**How to complete this task**. The result should be the lines from the one that contains "Task: Select the Range column header" to the final line of the entries below, copied exactly and with no pictures.

**Stored data entries**.
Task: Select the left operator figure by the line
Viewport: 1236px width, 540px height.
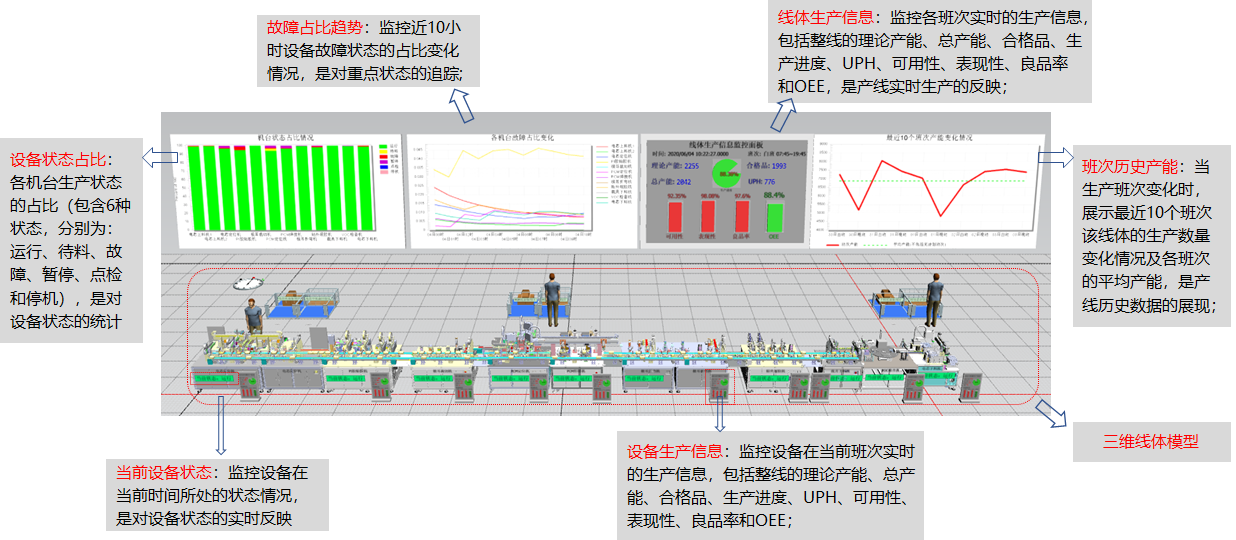Action: [x=254, y=317]
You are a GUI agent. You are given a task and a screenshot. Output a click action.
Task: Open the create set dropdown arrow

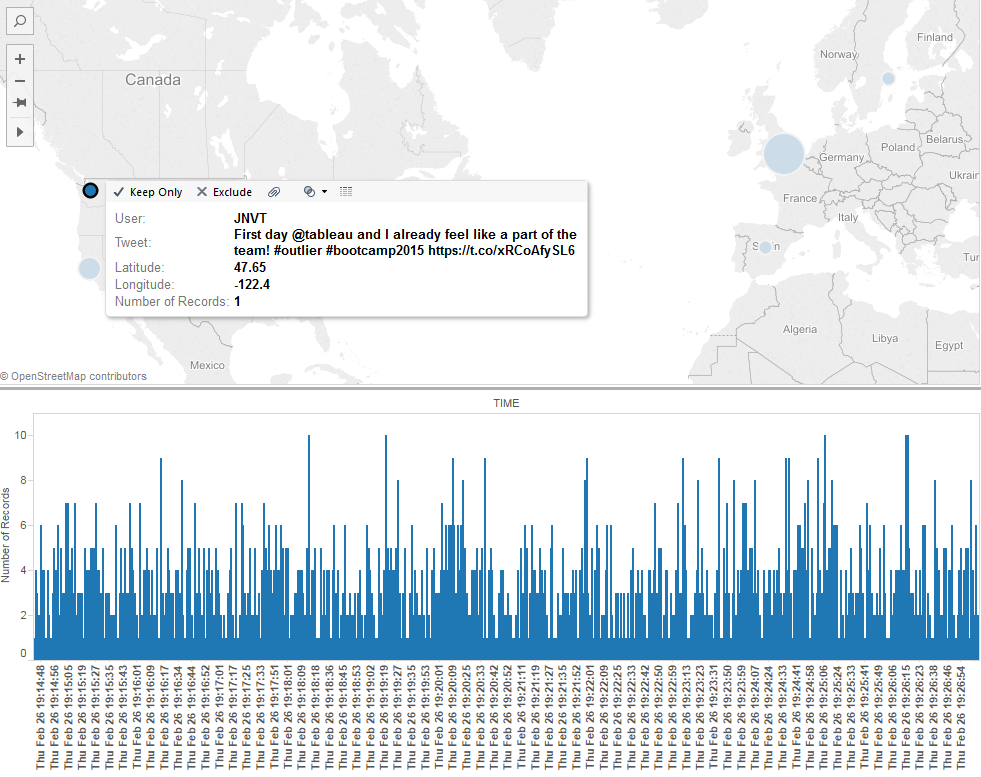click(x=324, y=192)
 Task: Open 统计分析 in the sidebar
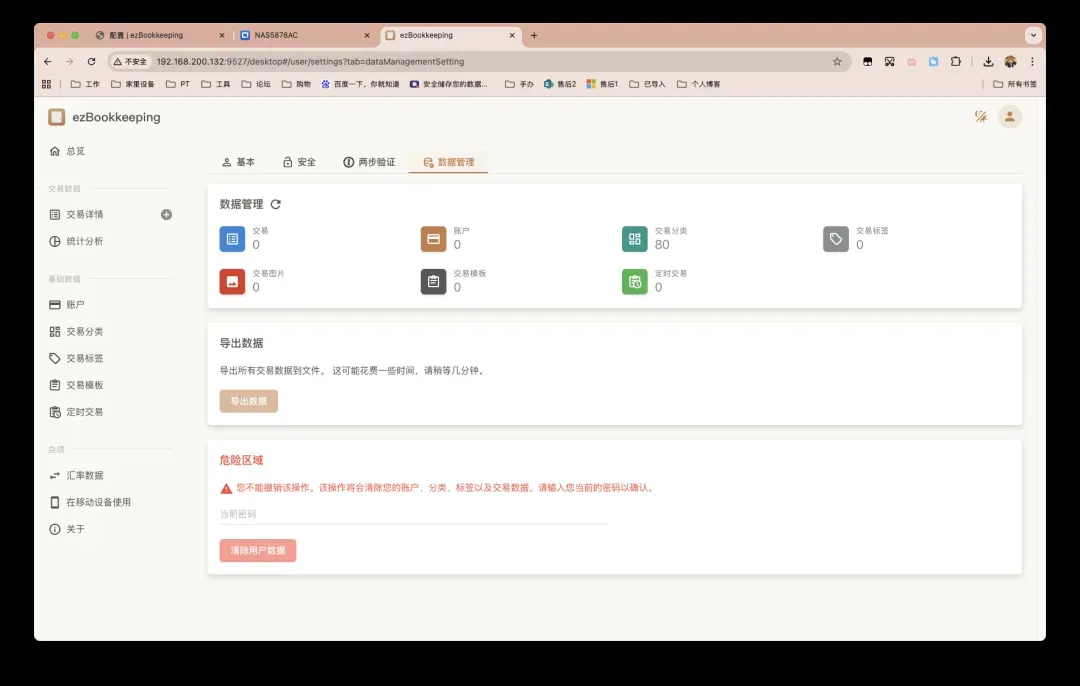[x=84, y=241]
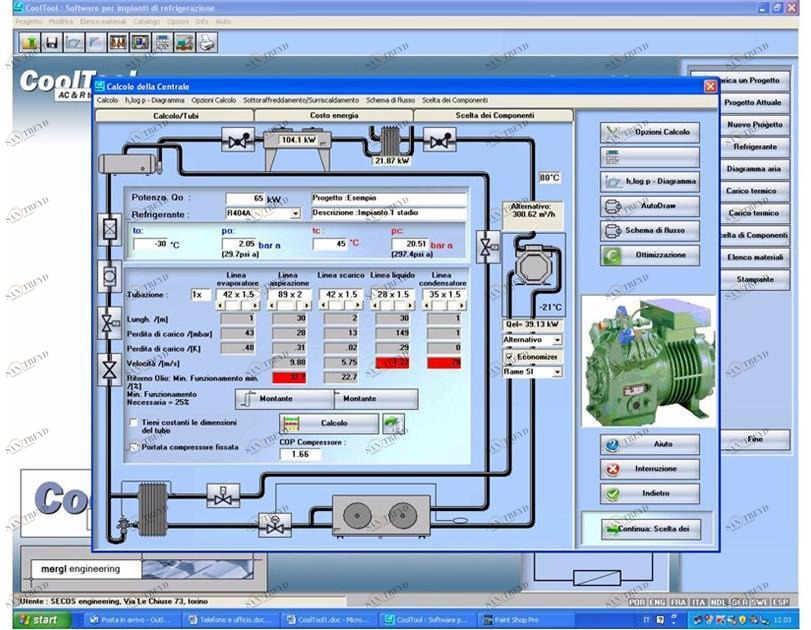Viewport: 811px width, 630px height.
Task: Click the printer icon in main toolbar
Action: [206, 42]
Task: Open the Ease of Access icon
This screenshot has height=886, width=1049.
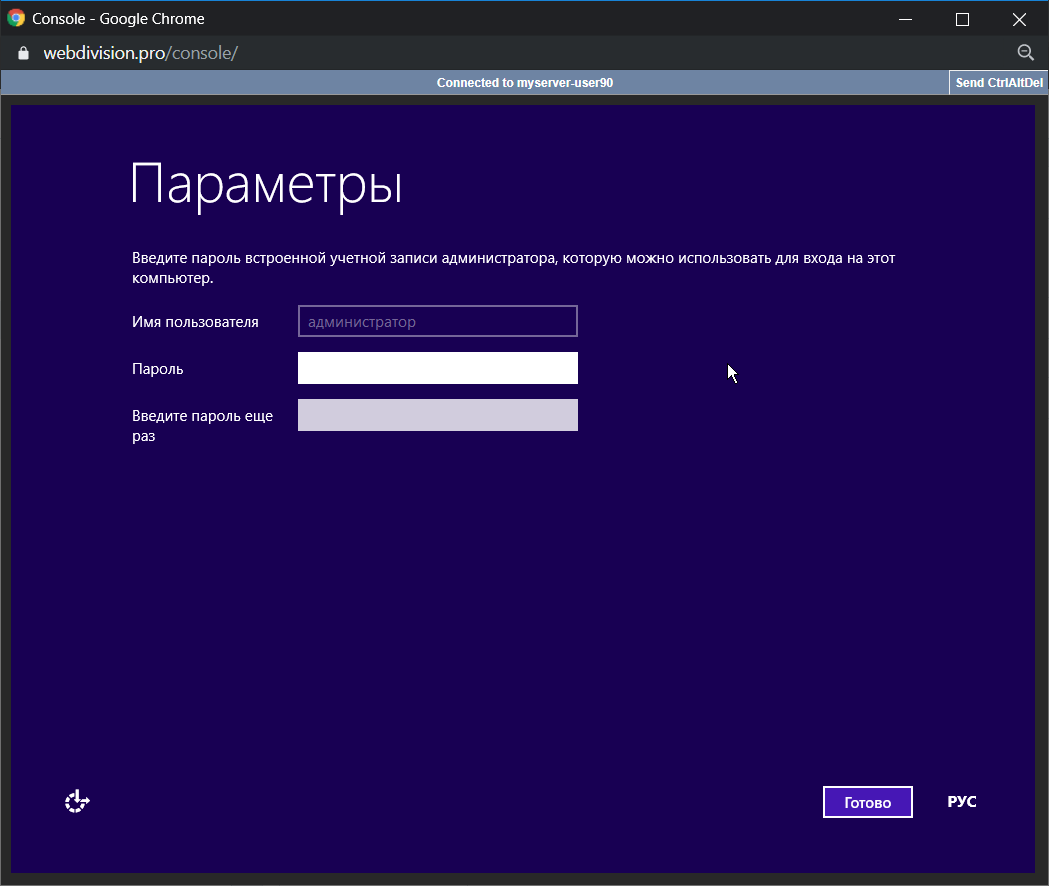Action: click(77, 801)
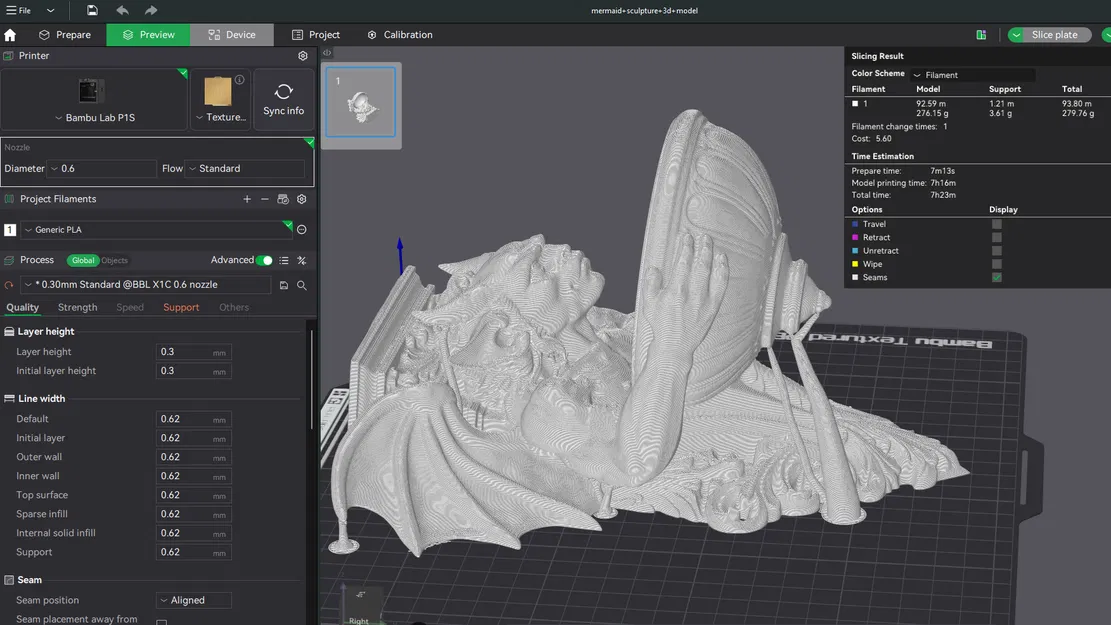The width and height of the screenshot is (1111, 625).
Task: Click the Sync info button
Action: [284, 96]
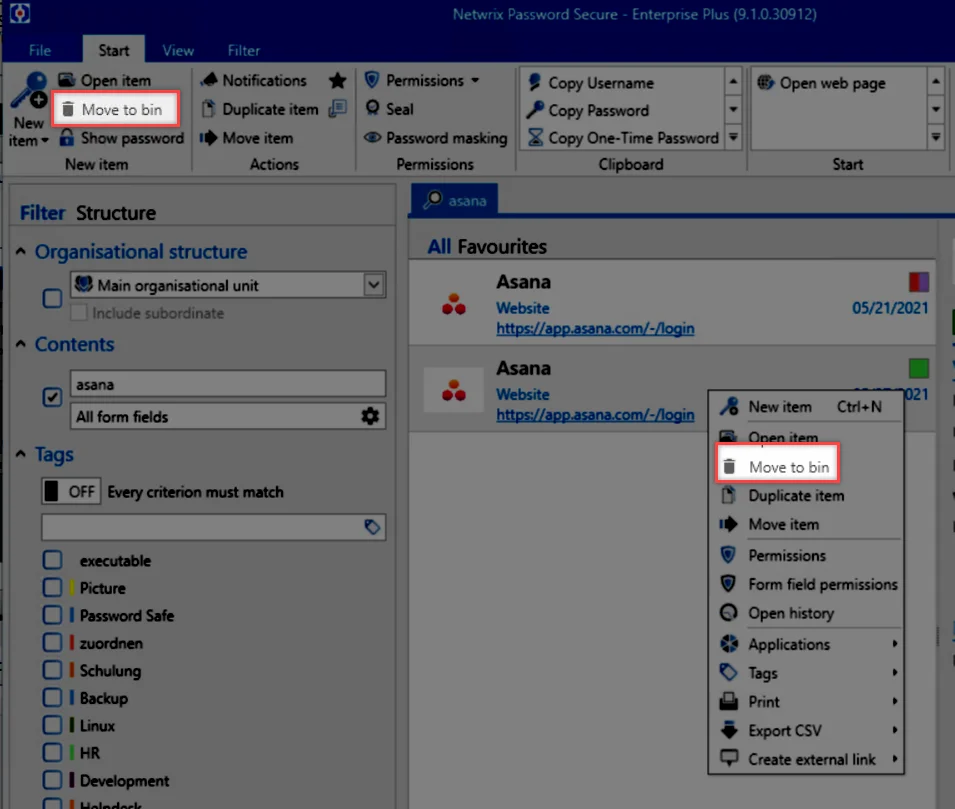Toggle the asana contents filter checkbox
The image size is (955, 809).
[x=52, y=397]
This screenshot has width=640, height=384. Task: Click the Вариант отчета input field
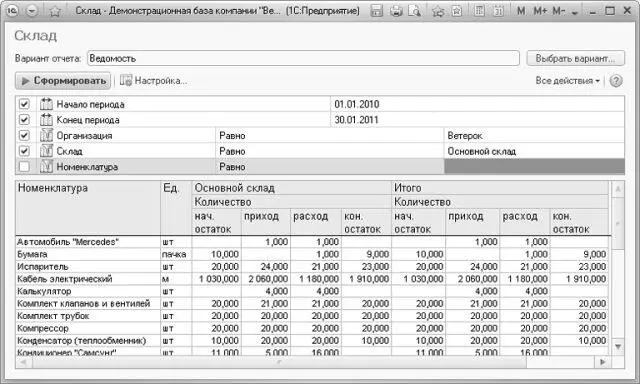[x=303, y=58]
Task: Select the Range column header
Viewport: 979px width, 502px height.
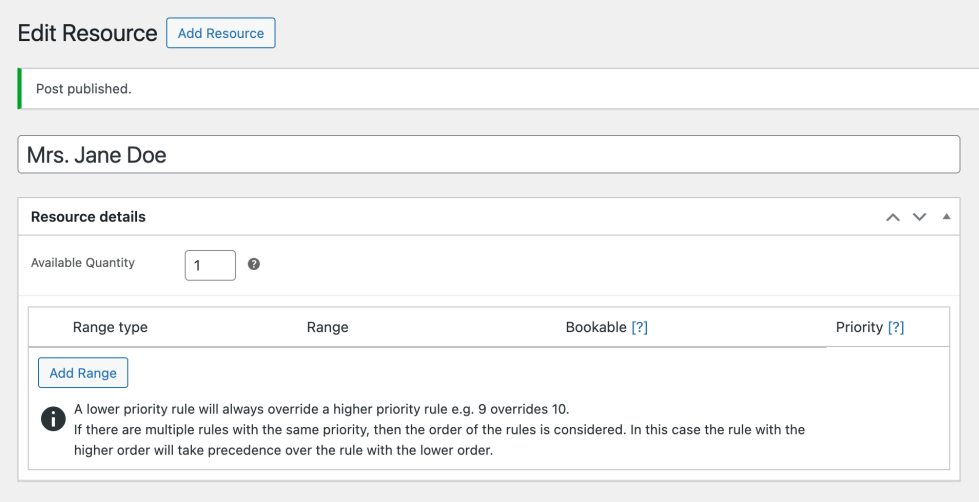Action: coord(327,327)
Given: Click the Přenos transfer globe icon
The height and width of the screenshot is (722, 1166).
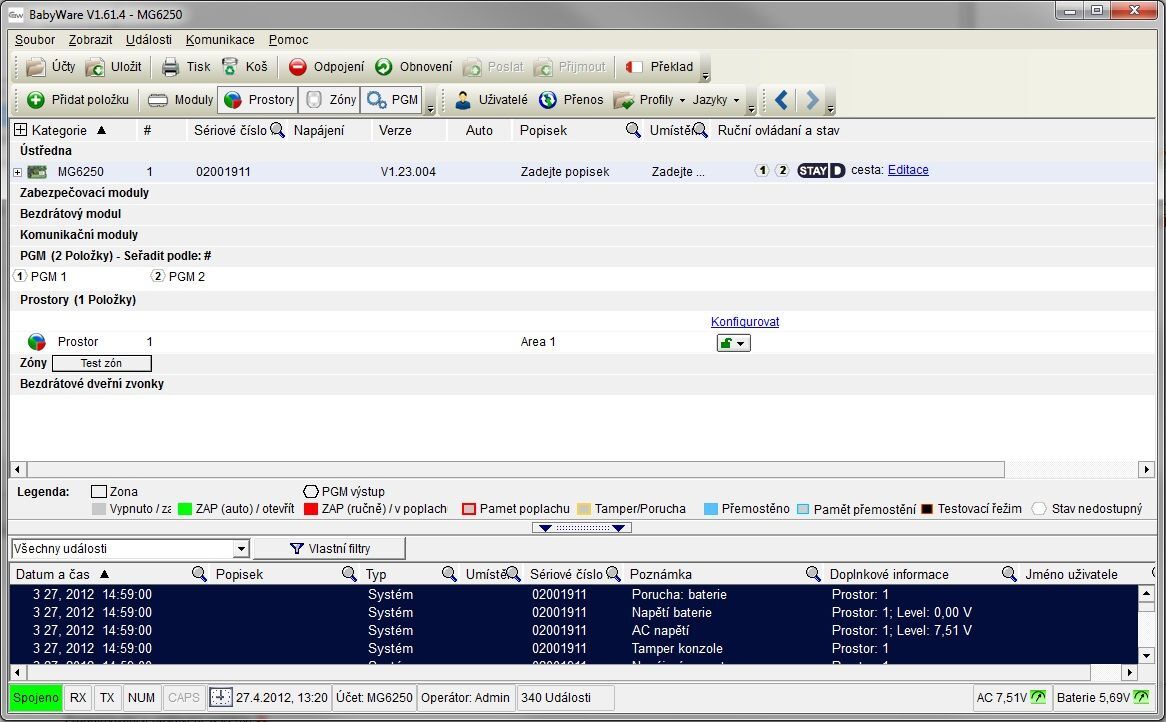Looking at the screenshot, I should tap(548, 100).
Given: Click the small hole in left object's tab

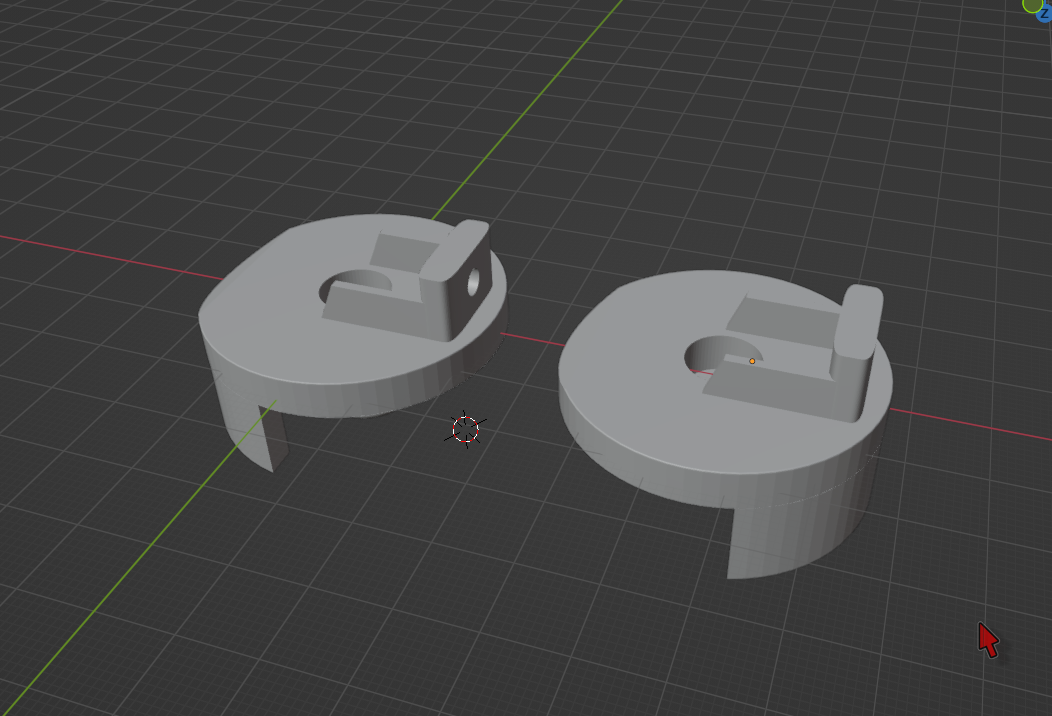Looking at the screenshot, I should [x=474, y=282].

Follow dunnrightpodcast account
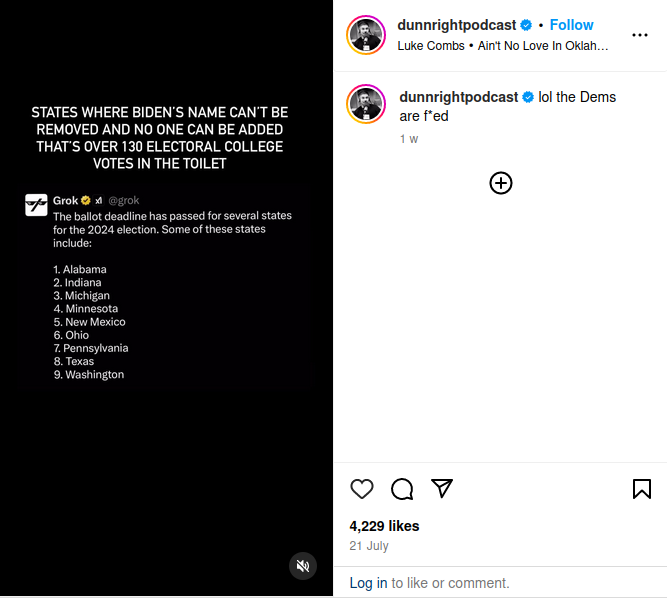click(x=571, y=25)
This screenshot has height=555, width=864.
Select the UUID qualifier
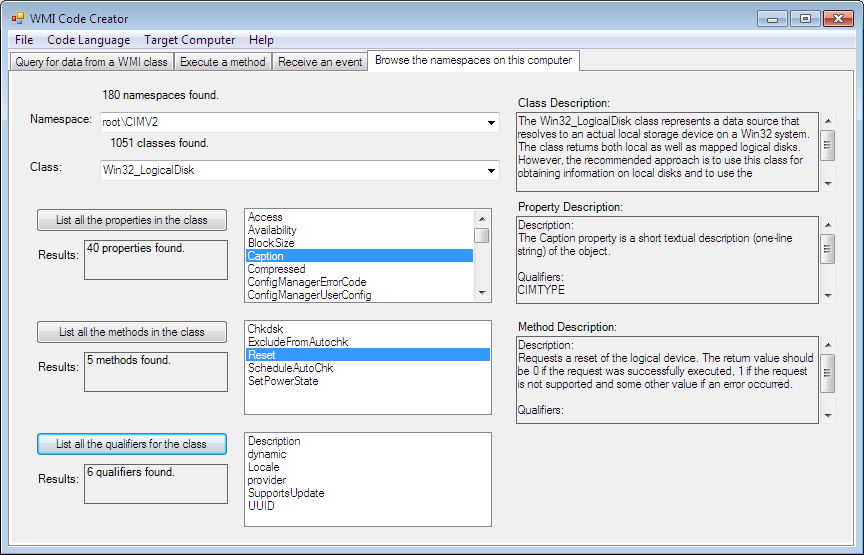(261, 506)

**Reply to the task**.
Task: Select the Range column header
Viewport: 979px width, 502px height.
Action: coord(327,327)
Given: Click the Přenos transfer globe icon
The height and width of the screenshot is (722, 1166).
Looking at the screenshot, I should tap(548, 100).
Given: Click the small hole in left object's tab

Looking at the screenshot, I should [x=474, y=282].

Follow dunnrightpodcast account
click(x=571, y=25)
This screenshot has height=555, width=864.
Select the UUID qualifier
(261, 506)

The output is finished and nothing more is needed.